You’re on a roll with artist residencies, what number is this?
This is 9th and I have a 10th one coming up.
Wow! Congratualtions! Are there certain kinds of locations, or settings you are drawn to?
I really like residencies that are project based or have a community engagement aspect. Also, I like either, tiny, tiny, rural places or historical places, because that’s my inspiration. I’ve had a lot of great residency experiences and every single one is special for some reason, but there’s a lot I like about the James Castle House. It’s incredible, everything from the history of the house, and being surrounded by the work of James Castle, to having access to the shed and the trailer, and having three whole months to work, which is the biggest gift ever. Generally, I think a month [long residency is] pretty standard.
One month isn’t quite enough to do a deep dive?
It’s hard.
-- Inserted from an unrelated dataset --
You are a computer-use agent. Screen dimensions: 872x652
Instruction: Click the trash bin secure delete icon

The first week you’re settling in, the last week you’re planning your departure, and so you really only have two solid weeks to work.
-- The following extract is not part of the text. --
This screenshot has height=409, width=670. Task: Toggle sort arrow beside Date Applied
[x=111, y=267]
You drove out to Idaho from where?
Gainesville, Florida.
That is one heck of a road trip.
I wanted to bring all my stuff. I use so many antique and old materials, it’s difficult to source on the spot. My tools, printer, scanner, sewing machines, things that I have been collecting for the last year, like the antique shuttles and antique spindles. All of that.
I guess that would be pretty big baggage fee on an airline. How do you describe your work?
I combine textiles, alternative process photography, and found objects. I address concepts of memory and place, and I think there’s an aspect that documents and archives, too. It’s a mixture of old materials and old techniques that I hope present as accessible and contemporary, that’s my goal.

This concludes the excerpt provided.